But African Americans historically vote at a high rate in Los Angeles. Just look at Los Angeles’ ninth City Council district in South LA, where blacks comprise less than 20 percent of the population but make up more than a third of the people who vote. In 2013, Curren Price, who is African American, defeated a popular Latina for the council seat -- even though the district is 75 percent Hispanic.

In the last two congressional campaigns in District 34, the underdog, under-financed Edwards has won 27 and 23 per cent of the vote running against the longtime incumbent Becerra when he was one of the most powerful members of Congress. That includes Edwards taking 16,924 votes in the mid-term election of 2014 and 36,314 votes in 2016.

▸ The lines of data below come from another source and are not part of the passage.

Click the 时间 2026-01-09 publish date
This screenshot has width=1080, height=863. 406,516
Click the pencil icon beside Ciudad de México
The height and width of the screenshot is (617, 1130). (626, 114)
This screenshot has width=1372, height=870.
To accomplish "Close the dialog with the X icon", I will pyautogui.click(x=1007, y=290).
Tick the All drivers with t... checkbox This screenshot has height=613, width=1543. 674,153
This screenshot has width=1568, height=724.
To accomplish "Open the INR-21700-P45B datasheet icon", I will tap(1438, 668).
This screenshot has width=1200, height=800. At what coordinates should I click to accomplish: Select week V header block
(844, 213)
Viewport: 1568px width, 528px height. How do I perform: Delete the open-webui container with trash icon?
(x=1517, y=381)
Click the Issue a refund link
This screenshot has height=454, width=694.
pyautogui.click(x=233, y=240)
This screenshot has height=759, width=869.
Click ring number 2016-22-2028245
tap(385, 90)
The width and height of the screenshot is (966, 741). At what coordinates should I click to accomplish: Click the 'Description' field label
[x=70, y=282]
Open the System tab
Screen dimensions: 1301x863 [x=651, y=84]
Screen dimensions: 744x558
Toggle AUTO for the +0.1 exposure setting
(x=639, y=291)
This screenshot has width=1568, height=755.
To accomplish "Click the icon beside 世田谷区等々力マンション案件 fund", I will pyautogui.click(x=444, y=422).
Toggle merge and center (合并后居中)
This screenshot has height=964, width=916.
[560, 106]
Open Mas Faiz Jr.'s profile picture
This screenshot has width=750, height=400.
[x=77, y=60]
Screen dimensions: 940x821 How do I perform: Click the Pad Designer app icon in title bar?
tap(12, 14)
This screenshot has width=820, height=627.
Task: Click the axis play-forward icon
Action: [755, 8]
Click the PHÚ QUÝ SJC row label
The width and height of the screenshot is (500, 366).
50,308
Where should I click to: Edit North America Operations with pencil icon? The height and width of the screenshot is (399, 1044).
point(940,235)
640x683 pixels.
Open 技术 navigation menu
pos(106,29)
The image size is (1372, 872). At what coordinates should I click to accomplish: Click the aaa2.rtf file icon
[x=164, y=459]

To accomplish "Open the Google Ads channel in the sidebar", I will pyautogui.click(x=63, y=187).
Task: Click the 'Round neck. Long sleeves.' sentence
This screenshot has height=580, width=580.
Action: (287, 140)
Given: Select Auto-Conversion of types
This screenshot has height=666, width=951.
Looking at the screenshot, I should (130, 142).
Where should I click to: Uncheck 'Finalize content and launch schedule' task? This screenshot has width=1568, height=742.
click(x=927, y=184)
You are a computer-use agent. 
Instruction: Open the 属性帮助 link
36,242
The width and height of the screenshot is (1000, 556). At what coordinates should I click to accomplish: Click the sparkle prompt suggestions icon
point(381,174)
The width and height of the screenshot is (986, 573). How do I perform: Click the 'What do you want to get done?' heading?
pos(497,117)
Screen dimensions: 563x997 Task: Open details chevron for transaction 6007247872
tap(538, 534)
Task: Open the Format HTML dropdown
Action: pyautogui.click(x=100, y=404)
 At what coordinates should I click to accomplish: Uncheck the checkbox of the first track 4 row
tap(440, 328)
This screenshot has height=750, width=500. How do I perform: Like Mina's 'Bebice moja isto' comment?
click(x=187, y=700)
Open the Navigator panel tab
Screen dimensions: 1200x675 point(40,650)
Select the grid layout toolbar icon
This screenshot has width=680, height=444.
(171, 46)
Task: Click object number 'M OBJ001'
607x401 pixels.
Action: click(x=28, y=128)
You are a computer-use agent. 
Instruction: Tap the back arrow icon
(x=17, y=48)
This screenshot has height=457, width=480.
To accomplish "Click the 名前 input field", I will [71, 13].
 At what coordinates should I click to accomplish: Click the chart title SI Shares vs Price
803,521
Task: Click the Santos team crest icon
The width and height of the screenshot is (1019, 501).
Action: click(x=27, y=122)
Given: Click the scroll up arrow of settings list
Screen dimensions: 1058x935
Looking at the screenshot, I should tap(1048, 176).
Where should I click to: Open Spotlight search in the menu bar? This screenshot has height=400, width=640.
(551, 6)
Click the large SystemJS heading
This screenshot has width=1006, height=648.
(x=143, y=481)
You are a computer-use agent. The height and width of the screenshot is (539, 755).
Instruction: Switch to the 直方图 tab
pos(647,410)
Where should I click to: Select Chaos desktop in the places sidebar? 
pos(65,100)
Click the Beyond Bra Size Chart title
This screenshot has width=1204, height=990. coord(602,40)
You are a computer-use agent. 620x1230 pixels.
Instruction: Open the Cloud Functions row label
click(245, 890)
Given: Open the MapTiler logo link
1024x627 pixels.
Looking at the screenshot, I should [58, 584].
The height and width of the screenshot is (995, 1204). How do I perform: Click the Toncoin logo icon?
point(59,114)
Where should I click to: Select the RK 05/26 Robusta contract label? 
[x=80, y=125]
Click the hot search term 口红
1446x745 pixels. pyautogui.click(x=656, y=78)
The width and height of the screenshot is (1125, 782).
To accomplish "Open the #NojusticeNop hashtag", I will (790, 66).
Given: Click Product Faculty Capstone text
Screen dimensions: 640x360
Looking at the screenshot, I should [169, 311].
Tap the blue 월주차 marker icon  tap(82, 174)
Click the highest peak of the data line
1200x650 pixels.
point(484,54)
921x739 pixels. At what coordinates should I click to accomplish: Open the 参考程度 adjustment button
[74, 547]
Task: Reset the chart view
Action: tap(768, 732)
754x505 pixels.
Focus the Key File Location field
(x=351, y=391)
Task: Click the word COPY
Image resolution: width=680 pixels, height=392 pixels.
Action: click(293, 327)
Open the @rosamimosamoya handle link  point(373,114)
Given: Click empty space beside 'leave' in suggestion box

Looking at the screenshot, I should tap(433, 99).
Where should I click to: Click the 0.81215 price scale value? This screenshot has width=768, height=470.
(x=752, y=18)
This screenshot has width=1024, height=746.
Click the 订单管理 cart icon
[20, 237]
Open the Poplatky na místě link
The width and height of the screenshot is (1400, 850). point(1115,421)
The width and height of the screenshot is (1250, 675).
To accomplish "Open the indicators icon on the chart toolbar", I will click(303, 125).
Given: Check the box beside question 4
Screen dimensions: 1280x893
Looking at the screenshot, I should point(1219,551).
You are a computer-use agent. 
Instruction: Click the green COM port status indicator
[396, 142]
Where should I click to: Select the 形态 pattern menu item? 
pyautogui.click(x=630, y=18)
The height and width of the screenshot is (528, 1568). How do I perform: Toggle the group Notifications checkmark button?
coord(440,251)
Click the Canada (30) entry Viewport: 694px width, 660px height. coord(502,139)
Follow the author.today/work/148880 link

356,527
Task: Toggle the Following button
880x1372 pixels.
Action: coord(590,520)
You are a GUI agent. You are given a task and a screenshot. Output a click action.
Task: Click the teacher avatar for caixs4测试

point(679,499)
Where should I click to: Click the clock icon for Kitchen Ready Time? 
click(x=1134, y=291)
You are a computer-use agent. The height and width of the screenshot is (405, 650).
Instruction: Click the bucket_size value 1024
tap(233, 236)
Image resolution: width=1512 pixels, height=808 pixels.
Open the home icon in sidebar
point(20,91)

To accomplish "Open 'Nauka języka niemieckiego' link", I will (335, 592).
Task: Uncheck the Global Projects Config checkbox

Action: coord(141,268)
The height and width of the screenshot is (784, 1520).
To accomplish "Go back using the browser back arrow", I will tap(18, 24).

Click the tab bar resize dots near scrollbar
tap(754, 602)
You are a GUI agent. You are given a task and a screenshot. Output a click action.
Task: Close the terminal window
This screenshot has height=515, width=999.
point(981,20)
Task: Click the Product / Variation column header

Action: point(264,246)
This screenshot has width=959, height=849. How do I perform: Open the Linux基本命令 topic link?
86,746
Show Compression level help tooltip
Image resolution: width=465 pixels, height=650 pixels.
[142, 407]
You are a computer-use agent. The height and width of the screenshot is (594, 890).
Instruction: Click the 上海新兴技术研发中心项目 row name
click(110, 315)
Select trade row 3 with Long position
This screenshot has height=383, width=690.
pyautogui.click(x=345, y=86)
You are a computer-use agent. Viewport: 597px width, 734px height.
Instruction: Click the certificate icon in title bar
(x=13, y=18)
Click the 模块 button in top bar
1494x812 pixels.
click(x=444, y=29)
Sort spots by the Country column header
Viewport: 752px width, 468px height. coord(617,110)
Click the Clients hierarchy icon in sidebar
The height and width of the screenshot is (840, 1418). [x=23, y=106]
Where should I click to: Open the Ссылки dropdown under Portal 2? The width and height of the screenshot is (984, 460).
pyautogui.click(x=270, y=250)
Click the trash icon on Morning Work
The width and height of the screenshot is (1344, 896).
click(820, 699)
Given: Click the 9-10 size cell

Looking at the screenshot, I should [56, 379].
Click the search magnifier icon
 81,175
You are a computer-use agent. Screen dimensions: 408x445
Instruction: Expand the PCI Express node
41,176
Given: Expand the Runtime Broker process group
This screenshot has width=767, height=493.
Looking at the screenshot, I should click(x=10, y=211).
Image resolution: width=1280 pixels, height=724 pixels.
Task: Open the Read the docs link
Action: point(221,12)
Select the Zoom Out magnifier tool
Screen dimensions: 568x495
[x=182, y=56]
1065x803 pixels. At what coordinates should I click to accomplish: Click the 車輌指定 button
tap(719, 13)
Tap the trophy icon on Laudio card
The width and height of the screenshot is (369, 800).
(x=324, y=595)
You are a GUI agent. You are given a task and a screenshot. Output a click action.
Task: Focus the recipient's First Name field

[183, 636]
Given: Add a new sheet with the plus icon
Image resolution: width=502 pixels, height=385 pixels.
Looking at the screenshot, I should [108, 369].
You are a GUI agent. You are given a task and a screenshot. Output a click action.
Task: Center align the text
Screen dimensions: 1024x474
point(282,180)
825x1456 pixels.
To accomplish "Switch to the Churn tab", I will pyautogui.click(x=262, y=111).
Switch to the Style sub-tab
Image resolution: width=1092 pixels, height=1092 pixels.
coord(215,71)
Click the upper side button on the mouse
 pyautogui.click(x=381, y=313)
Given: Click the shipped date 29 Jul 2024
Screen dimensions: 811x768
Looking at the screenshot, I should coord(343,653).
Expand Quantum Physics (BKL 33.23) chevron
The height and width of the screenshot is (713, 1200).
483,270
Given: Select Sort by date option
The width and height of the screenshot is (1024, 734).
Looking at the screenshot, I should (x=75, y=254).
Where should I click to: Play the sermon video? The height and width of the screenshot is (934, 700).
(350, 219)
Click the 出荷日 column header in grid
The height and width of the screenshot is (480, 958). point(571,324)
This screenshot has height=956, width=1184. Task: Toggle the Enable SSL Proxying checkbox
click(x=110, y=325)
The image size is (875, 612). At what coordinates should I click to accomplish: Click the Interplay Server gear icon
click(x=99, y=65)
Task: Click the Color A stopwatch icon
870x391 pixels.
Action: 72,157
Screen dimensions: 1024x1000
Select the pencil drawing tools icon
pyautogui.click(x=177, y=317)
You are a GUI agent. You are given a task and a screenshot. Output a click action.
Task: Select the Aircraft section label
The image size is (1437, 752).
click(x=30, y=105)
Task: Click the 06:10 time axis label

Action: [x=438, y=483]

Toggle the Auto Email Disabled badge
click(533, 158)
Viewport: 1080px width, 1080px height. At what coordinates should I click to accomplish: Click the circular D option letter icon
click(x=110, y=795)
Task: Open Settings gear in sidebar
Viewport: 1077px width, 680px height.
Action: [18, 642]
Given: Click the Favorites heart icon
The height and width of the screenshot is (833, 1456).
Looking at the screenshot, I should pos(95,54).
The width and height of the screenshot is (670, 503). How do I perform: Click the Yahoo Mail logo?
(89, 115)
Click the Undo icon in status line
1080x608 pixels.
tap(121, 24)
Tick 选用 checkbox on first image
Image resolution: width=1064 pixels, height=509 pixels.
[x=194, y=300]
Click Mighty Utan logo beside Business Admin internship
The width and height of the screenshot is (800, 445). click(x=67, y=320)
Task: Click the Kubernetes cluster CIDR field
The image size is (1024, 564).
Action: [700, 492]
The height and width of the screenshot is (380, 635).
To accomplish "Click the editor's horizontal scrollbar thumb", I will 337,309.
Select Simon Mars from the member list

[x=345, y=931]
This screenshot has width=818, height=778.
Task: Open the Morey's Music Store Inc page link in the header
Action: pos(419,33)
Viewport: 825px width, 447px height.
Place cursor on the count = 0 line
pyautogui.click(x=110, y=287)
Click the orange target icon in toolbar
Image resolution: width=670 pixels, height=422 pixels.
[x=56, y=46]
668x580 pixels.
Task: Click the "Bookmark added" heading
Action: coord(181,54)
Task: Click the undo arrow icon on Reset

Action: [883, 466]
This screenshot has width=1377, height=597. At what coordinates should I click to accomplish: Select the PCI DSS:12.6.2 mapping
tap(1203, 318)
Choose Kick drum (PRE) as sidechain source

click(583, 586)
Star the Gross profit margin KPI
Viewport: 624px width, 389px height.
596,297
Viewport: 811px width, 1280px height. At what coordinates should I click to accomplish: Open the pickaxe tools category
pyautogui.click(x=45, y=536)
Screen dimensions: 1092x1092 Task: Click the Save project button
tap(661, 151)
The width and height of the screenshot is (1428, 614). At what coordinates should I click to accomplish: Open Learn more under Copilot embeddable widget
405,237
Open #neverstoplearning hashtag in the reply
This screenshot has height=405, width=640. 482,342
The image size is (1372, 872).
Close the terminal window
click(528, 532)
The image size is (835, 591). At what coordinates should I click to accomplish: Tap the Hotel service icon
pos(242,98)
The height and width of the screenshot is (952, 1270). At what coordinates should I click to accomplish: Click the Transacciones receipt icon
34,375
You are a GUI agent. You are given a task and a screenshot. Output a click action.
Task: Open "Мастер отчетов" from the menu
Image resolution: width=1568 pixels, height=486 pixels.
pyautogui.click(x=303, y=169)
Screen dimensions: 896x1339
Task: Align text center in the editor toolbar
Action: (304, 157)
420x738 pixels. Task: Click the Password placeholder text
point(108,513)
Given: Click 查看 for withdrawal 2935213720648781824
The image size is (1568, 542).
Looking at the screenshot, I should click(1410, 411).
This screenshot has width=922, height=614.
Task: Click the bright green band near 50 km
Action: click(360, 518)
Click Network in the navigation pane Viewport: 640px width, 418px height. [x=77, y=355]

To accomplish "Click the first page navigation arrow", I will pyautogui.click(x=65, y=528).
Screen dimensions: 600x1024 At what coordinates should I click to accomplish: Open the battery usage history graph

Edwards ran those campaigns on so little money you couldn’t even accurately call the one-woman staff and operation as a shoe-string budget. Her biggest asset in those races was a Twitter account with over 34,000 followers.

So what does her past experience count for in this election, one that like in most special elections -- especially in non-Presidential voting years -- is expected to have an abysmally low turnout? And in a heavily Latino district, where voter turnouts are notoriously bad? Not to mention that while Latinos make up 65 percent of the district’s residents, only 38 percent of them are eligible to vote.

Was Edwards’ showing at the polls just an anti-Becerra protest vote or did Edwards tap into something more? Has Latino Power been little more than a myth, a question that former Assembly Speaker John Perez’s stunning defeat in his 2014 California State Controller's race also raised?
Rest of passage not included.